UNITED STATES DISTRICT COURT EASTERN DISTRICT OF NEW YORK


March 3, 2010

ROBERTO GARCIA, PETITIONER,
v.
UNITED STATES OF AMERICA, RESPONDENT.

The opinion of the court was delivered by: Wexler, District Judge

MEMORANDUM AND ORDER

Petitioner Roberto Garcia ("Garcia") brings this motion to vacate his conviction and sentence pursuant to 28 U.S.C. § 2255 on the grounds that he is "actually and factually innocent of the adjudicated crime for which he involuntarily and unknowingly entered a plea of guilty." Emergency Motion to Vacate, Set Aside Conviction Premise on Actual and Factually Innocent Claim, at 1 (emphasis and quotations omitted). The government opposes the petition.

As the government recounts, Garcia pled guilty to Count Two of his two-count indictment, which count charged him with Possessing a Firearm in Furtherance of a Crime of Violence, in violation of 18 U.S.C. §§ 2 and 924(c). Garcia entered his plea pursuant to a plea agreement with the government, in which he stipulated to certain facts underlying the charged crime and in which he waived the right to appeal or otherwise challenge the conviction or sentence provided "the Court imposes a term of imprisonment of 60 months or less." Plea Agreement ¶ 4. On September 13, 2005, Garcia pled guilty with the assistance of counsel, after completing a plea form provided by the Court. In entering his guilty plea, Garcia acknowledged, under oath, that he was pleading voluntarily and fully understood his rights and the elements of the charged offense, and he admitted, inter alia, that he and fellow MS-13 members traveled around Long Island on the night of August 30, 2003 carrying a loaded.38 caliber Smith and Wesson revolver with the goal of shooting members of rival gangs -- essentially the same facts he previously admitted in his plea agreement, id. ¶ 1. In the plea form, Garcia acknowledged that he was pleading guilty voluntarily. The Court sentenced Garcia to 60 months' imprisonment. The government argues that the petition must be dismissed because (1) it is time-barred; (2) Garcia knowingly and voluntarily entered his guilty plea; and (3) Garcia's claim of actual innocence is belied by the record.

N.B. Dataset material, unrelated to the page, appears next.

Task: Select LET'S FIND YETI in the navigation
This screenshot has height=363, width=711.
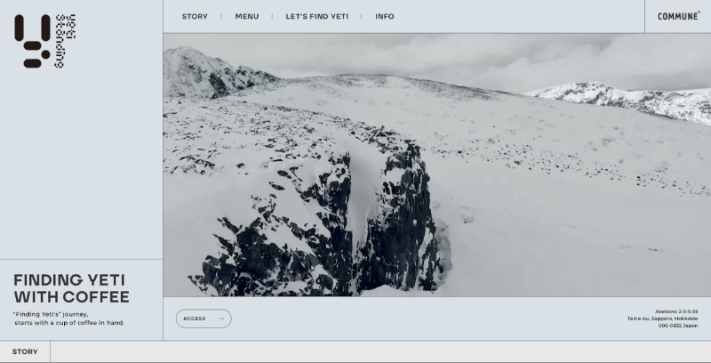Action: 317,16
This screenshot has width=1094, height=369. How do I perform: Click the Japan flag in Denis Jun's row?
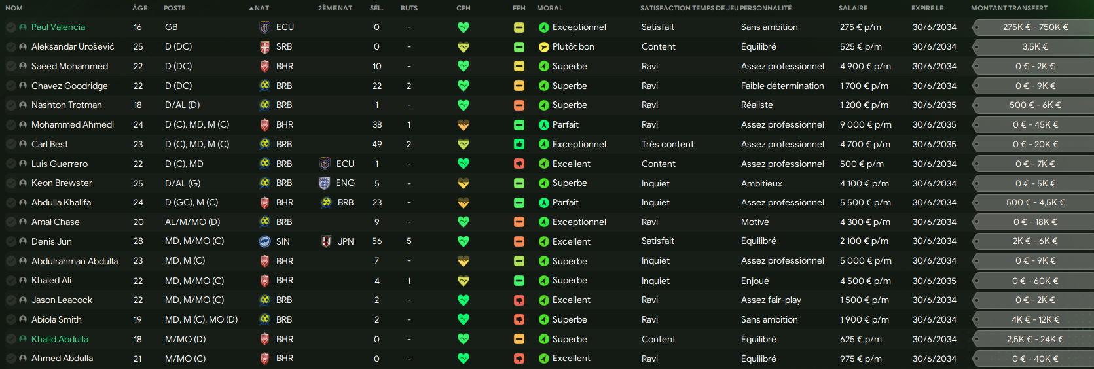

Upon consideration, the Court agrees with the government that the petition must be dismissed. First, the petition is time-barred since it was brought more than two years after his conviction became final, well past the one-year limitation period of 28 U.S.C. § 2255(f). Second, Garcia knowingly and voluntarily waived his right to appeal a sentence within the guideline range (as was imposed by the Court), which waiver applies equally to a petition under § 2255. See United States v. Pipitone, 67 F.3d 34, 39 (2d Cir. 1995). Third, Garcia's claim of innocence is belied by the record, which demonstrates that Garcia knowingly and voluntarily admitted to facts and circumstances clearly sufficient to support his conviction of the crime charged.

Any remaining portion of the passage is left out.